Text block >>
★ ★ ★
Notice that 𝛾 = ∞ for BSBM100M leads to a cache with a reasonable maximum size of 3.6𝐾
triples (0.0036% of the DB size). Intuitively, including more data in the cache also increases the
completeness in the answers to these peculiar types of queries since more triples are available
to answer these queries potentially.
The dimension 𝛾 of the cache can be modified at runtime to obtain a higher number of cache
hits. A bigger 𝛾 can be set to increase the cache hits, or to increase the completeness of the
answers to queries seen for the first time.
Table 3 reports the results obtained on Wikidata. We used the first 50K BGP queries extracted
from the considered query log, and we divided them in five “windows” (from 𝑊 1 to 𝑊 5) of
10K queries each. The maximum size of the CBA cache was kept to 1M triples, and that of HBA
to 1M tuples. Notice that neither of the caches reached full occupation.
We notice that in windows 𝑊 1, 2, 3, using the cache improves the average execution time and
that the number of hits is between 20% and 48%. In the case of 𝑊 4 and 𝑊 5, the performances
of CBA are lower due to a lower hit ratio (especially for 𝑊 4) and a low average execution
time (lower than 100 ms) due to the simplicity of many queries in this time window. When the
queries are fast, the cache misses are particularly detrimental to the average result of CBA.
HBA is generally faster than CBA (on average) because the percentage of repeated queries is
quite high, resulting in swift look-ups in the hash table. However, CBA can often answer queries
never seen before, with first-time completeness ranging from 30% up to 100% for window
𝑊 3. This result is particularly significant, showing that CBA can answer new queries with
high completeness on average. Indeed, the completeness of all the queries is 97% in the worst
case (𝑊 4) and between 98% and 100% for the other windows. This shows how CBA returns
complete answers to the user in most cases.
This means that (i) the efficiency of CBA increases together with the percentage of cache
hits, producing results that are close to the best-case scenario represented by HBA, and (ii) CBA
can answer queries (even those never seen before) with a high level of completeness.

6. Related Work
Martin et al. [37] analyzes cached graph patterns to decide when to update the cache. Their
strategy stems from the observation that only relatively small parts of a knowledge base change
within a short period in typical scenarios. This approach, however, does not recognize when
the same query is issued twice with minor deviations such as pattern reordering and variable
renaming (isomorphism problem), and may store duplicate results. The proposed solution does
not store the query results but a selection of previously used triples.
Yang and Wu [11] present a more sophisticated approach that caches the intermediate result
of BGP SPARQL queries, i.e. Algebra Expression Trees (AETs), to speed up the subsequent
operations. Our method differs since it does not cache whole results or AETs, but relevant parts
of the database, thus avoiding redundancy in the data.
Lorey and Nauman [38, 39] note that machine agents typically issue queries that present
similar structures and only differ in small triple pattern parts. They propose approaches to
pre-fetch data by issuing never-seen-before queries. One of the limits of this greedy technique
is that it cannot guarantee to find all candidate subgraph matches for a SPARQL query. Chun et
al. [40] propose a proactive policy for maintaining a local cache to alleviate the expensive job
of copying the data at idle time. While many works based on caching (see [37]) are content-
blind, i.e. unaware of the content of cached results, Shu et al. [41] proposed instead to reuse
cached queries in a content-aware fashion. The approach requires SPARQL query containment
checking, which, for general SPARQL queries, is undecidable. The authors, therefore, focus
on a subset of SPARQL, namely conjunctive queries with simple filter conditions (CQSF). Our
method does not try to pre-fetch new data, but focuses only on data lineage and data with
enough “impact”. Using provenance, we do not deal with the query containment problem [15].
★ ★ ★
Supplied information >>
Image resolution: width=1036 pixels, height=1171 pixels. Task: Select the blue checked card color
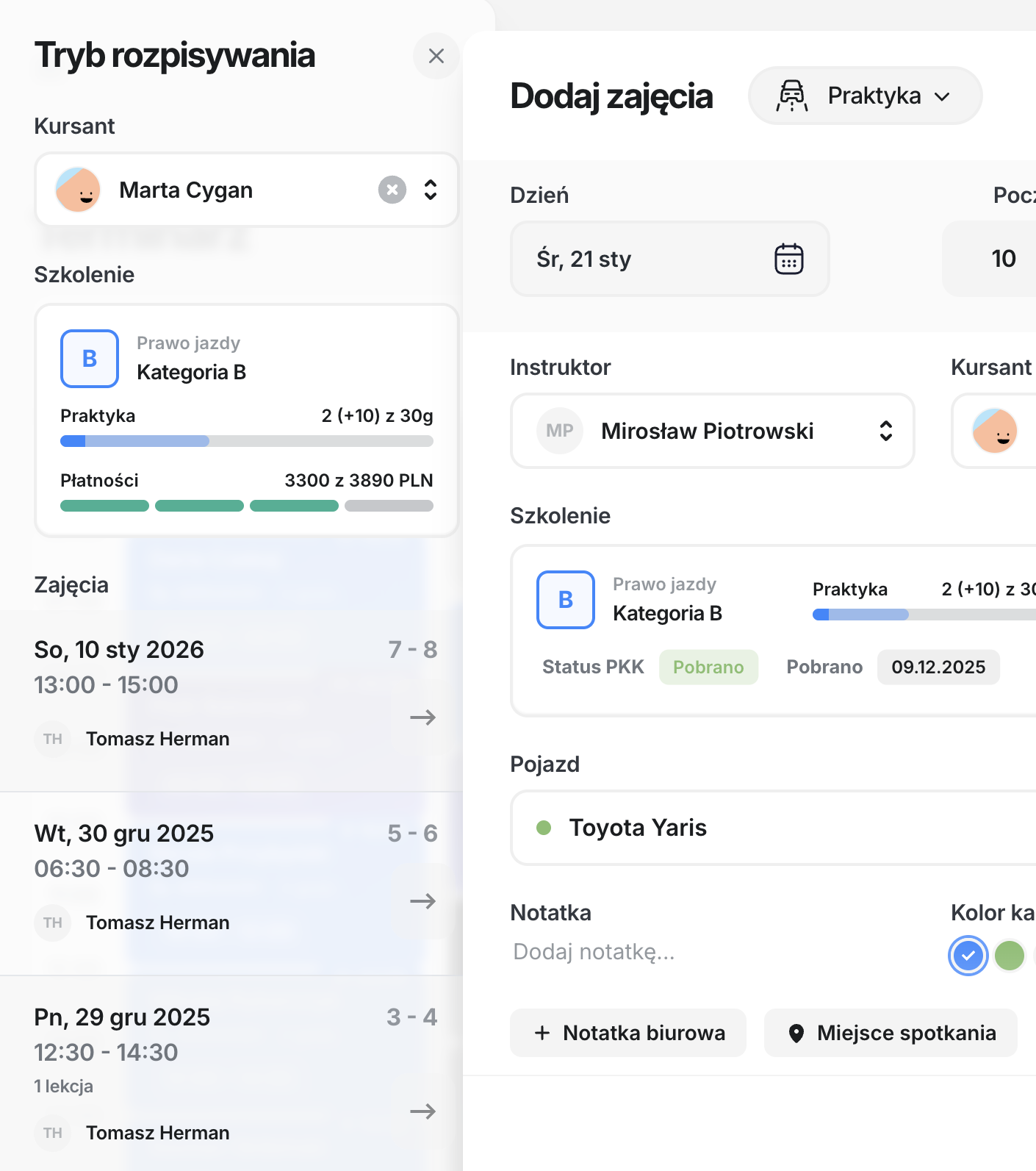(x=968, y=956)
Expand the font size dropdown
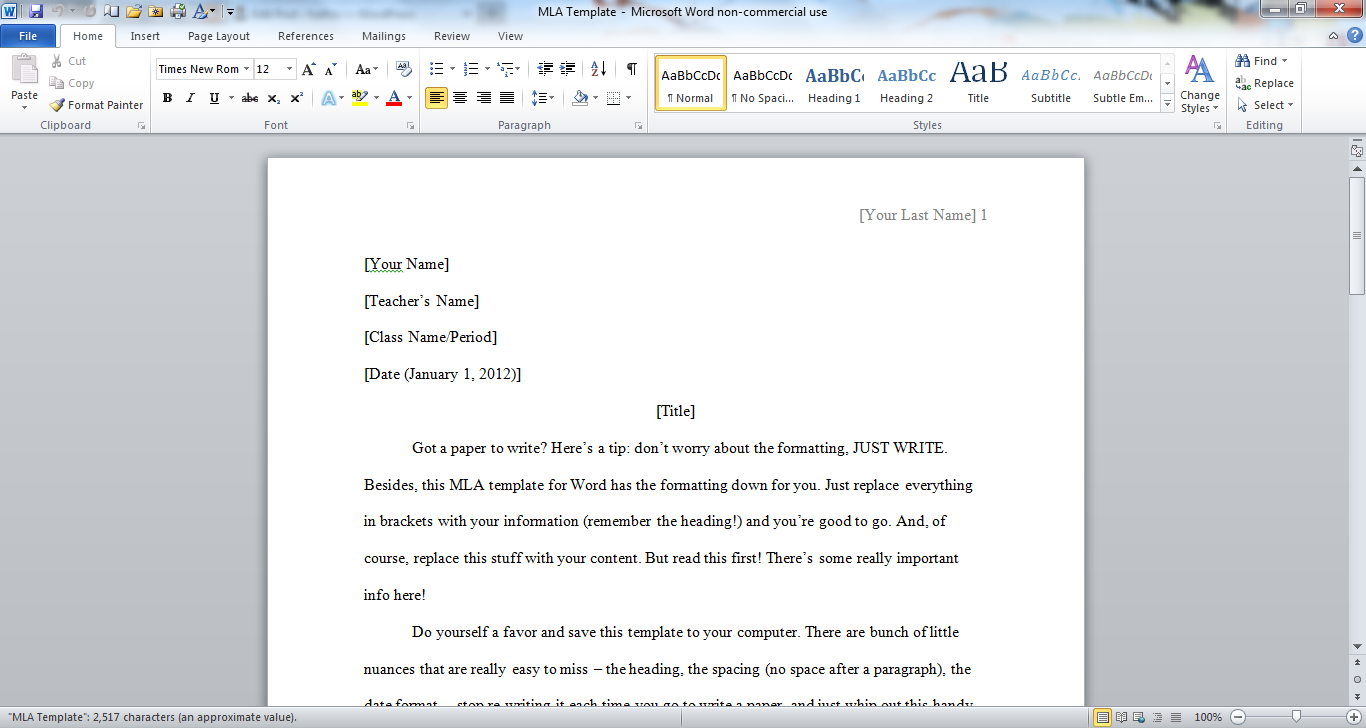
★ ★ ★
Exercise instructions >>
1. In the SPARQL caching text, write out everything from "This means that" down to "previously used triples.".
2. According to the SPARQL caching text, why is HBA generally faster than CBA on average? Answer in one to three sentences.
3. Carry on the SPARQL caching text from where it stops.

Answer set >>
1.
This means that (i) the efficiency of CBA increases together with the percentage of cache
hits, producing results that are close to the best-case scenario represented by HBA, and (ii) CBA
can answer queries (even those never seen before) with a high level of completeness.

6. Related Work
Martin et al. [37] analyzes cached graph patterns to decide when to update the cache. Their
strategy stems from the observation that only relatively small parts of a knowledge base change
within a short period in typical scenarios. This approach, however, does not recognize when
the same query is issued twice with minor deviations such as pattern reordering and variable
renaming (isomorphism problem), and may store duplicate results. The proposed solution does
not store the query results but a selection of previously used triples.

2. HBA is generally faster because the percentage of repeated queries is quite high. That produces swift look-ups in the hash table.

3.
Papailiou et al. [2] cache the SPARQL queries’ results in real-time by indexing the query
graph patterns based on their topology. Among the limitations of this work, there is the lack of
a cache replacement policy, significant storage overhead for caching the SPARQL results, lack
of generalization to broader query workloads, and the complexity to put the method into use in
a real-world environment.On the other hand, our technique does not require any change in the
structure of an already established DBMS.
Madkour et al. [10] proposed WORQ, a workload-adaptive system that does not cache the
final results, but sets of intermediate results, called reductions. These are then reused across
multiple queries that share join patterns. Our work differentiates from WORQ because we
“annotate” data with their impact rather than storing them.
The solution in this paper differs from the others since it can be seen as a layer that can be
put on top of already existing systems. It is technology-independent, it relies on functionalities
of the available DBMSs, without needing its own specific system.

7. Conclusions
This paper presents CBA, a cache-based architecture to reduce the answer time of SPARQL
queries on RDF graphs. CBA has the advantage of being easy to implement and deploy on top of
existing DBMS. It can be easily integrated with other caching and indexing systems to improve
the execution time of dynamic query workloads. The triples of the RDF graph are annotated
with a strike count incremented by one each time a triple appears in the lineage of a query. We
calculate the impact of a triple by using a logarithmic function on the triple strike count. It
guarantees a relatively fast warm-up and then a slow-growing if the triple is used over time.
CBA employs a cache to store the triples with an impact above a given threshold. The cache
size is controlled by employing an LRU strategy to remove the least used triples and replace
them with fresh more used ones. The overall size of the cache is a customizable parameter of
the system. We tested CBA on a largely used synthetic database (BSBM) and on Wikidata by
comparing CBA with a hash-based architecture, representing the best possible system employed
in a controlled environment. CBA reported average answer time improvements up to one order
of magnitude concerning querying the full RDF graph.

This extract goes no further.